Arts Professional Story: Tim Kinsella

You've been based in Chicago for your entire career. What makes Chicago relevant to your creative process and success?
kinsella.jpg
Tim Kinsella

An interview with Britton Bertran, CAR Artist Story Editor. Tim Kinsella is a musician with, most notably, Chicago-based Joan of Arc and is also a solo musician and filmmaker.

Culturally, Chicago allows people to do their thing and hone in on what they do for its own sake unlike other cities of comparable density and scope. It has the sensory input of every specialization at any moment, but none of the rat-race. And I, whatever my career is, do not by any means lack ambition, but my ambitions have little in common with what might commonly be regarded as success. I like making things. I like being awake and hanging out with my friends and solving problems that I don't know how to name. Work and play are closely woven in my life thanks to Chicago's affordable-ness.

What kind of creative endeavors do you have outside of music?

I just went back to school to get my masters degree in writing at the Art Institute. So I write. And my ex-wife and I made a movie together with some friends. I've written half a dozen other screenplays and a play but that's the only one to have been fully realized. Limitations of course being the creative tool they are, my vegetarianism and laziness regarding cooking for myself provoke some creative culinary inventions.

What kind of advice would you give another musician about becoming a successful artist in Chicago?

Oh jeez. I guess first throw away your television immediately and don't ever even think about it again. The next fundamental would have to be defining success for yourself. In every administrative and bureaucratic (a word I just spelled correctly on the first attempt!) sense of the word "success" I am a failure. But I am also among the most joyous dummies you'll ever meet because my requirements could not be more basic - I need to walk around some a couple times a day. I need a lot of quiet. I mean a ton of quiet, two tons even. And for me at least, that joyousness makes me want to sing. Its a tautological design - music makes me swell with abundance like autumn grapes which makes me want to play music which makes me swell with abundance . . . etc. And curate your brain thoughtfully. And don't get distracted by thinking about what you think people like, because that just reads as repulsive and pathetic phoniness and people feel that in their guts. You know, the clichés are true - follow your hunches, be daring, and love love love love love above all else.

How important has the internet been in developing your career and how do you take advantage if it?

I don't know. I come from the dinosaur pre-internet music scene of zines and mail-ordering records and sell-outs, etc. It was thrilling to see a band when they came to town and all you know of them maybe was some black and white photos from a show and there was mystery and sometimes implied danger. Youtube and Myspace and all have diminished that distance by offering immediately available reduced experiences. I mean, its cool to me that something happening anywhere now happens everywhere at the same time. That's interesting to me in evolutionary terms, but in terms of seeing bands it’s not for me. I preferred mystery.
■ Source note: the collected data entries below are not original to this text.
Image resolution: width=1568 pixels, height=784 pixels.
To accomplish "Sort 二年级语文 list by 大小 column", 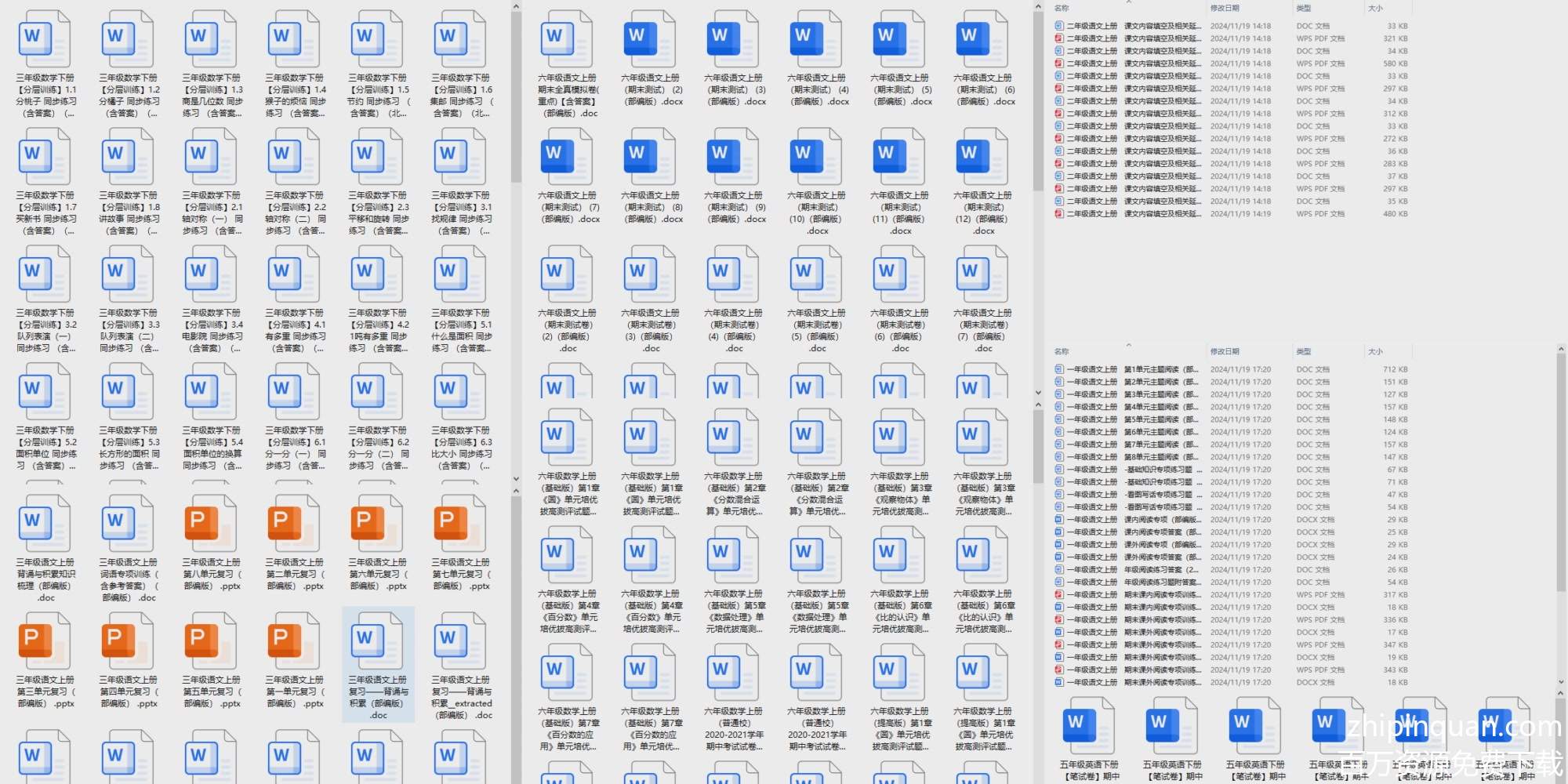I will point(1375,9).
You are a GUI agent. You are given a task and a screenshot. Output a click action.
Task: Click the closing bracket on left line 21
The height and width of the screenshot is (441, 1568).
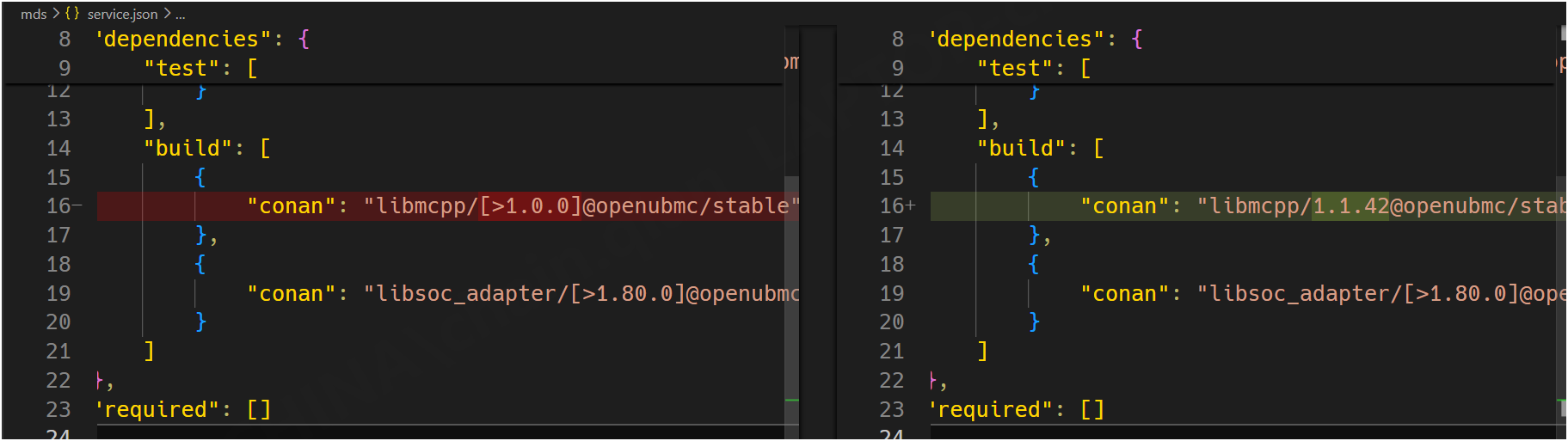pos(149,352)
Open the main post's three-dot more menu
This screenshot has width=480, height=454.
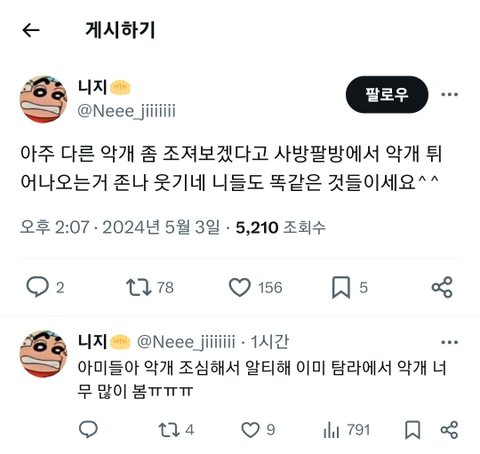pos(449,95)
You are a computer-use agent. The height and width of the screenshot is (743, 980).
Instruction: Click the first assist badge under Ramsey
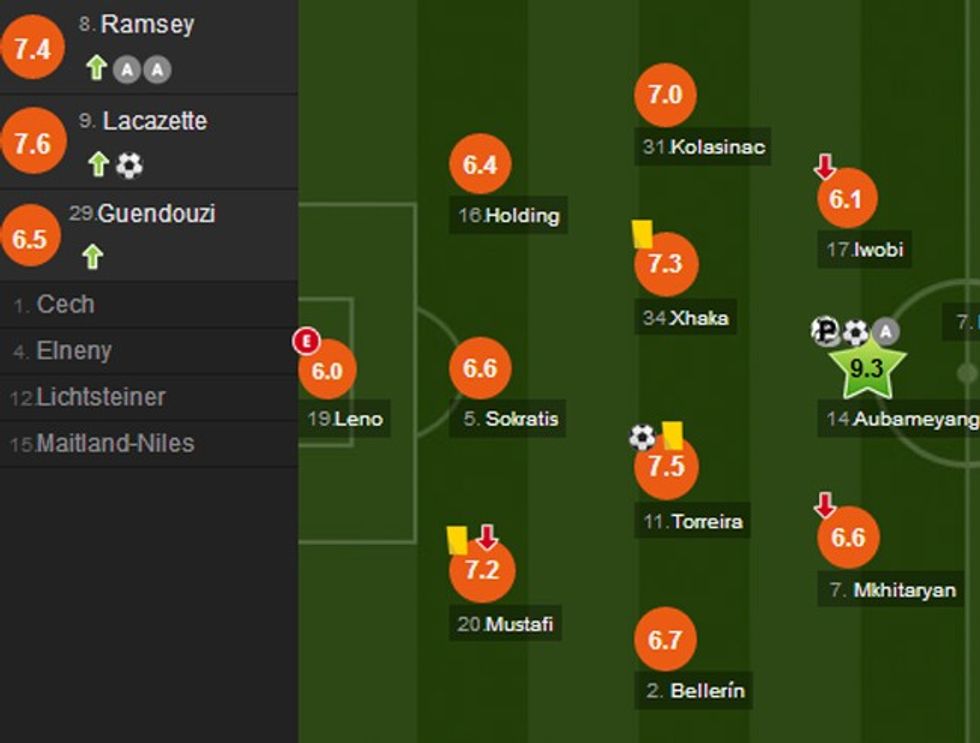tap(126, 70)
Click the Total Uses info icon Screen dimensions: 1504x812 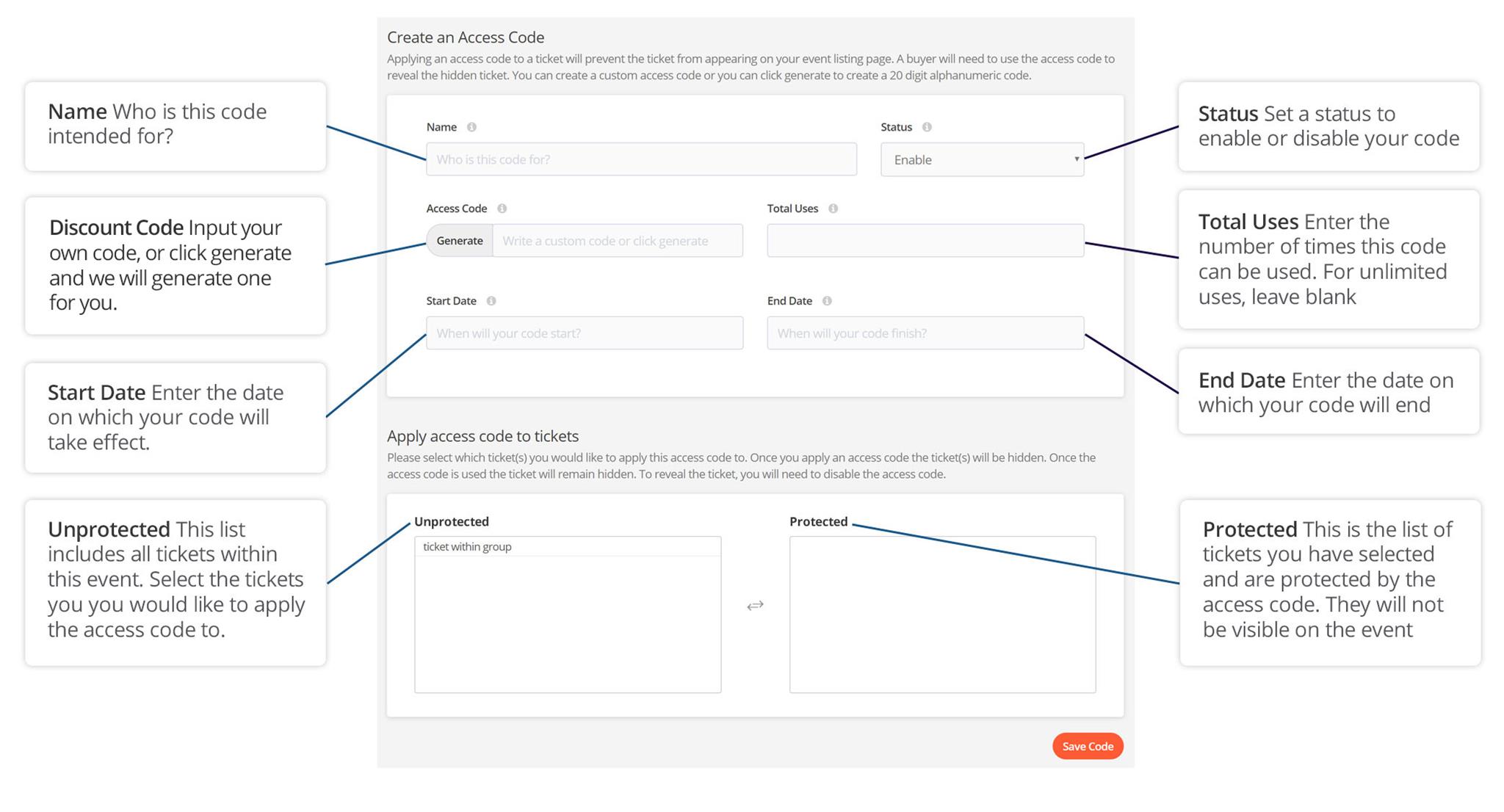coord(833,209)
Tim Kinsella is a musician, writer, student, ex-film-maker, ex-husband, bartender, older brother, and aspiring non-denominational monk from Chicago. His only response to the charge of dilettantism such lack of focus implies would be knowing which specialists to look to in each discipline when necessary and trusting they got it all covered, freeing him to float and integrate. Born in the wake of Nixon's resignation and descended from downstate Irish farmers and Humboldt Park tenement Italians, Kinsella lives alone with his deep commitment to someday overcoming his fear of his own shadow and a true love of vegetables.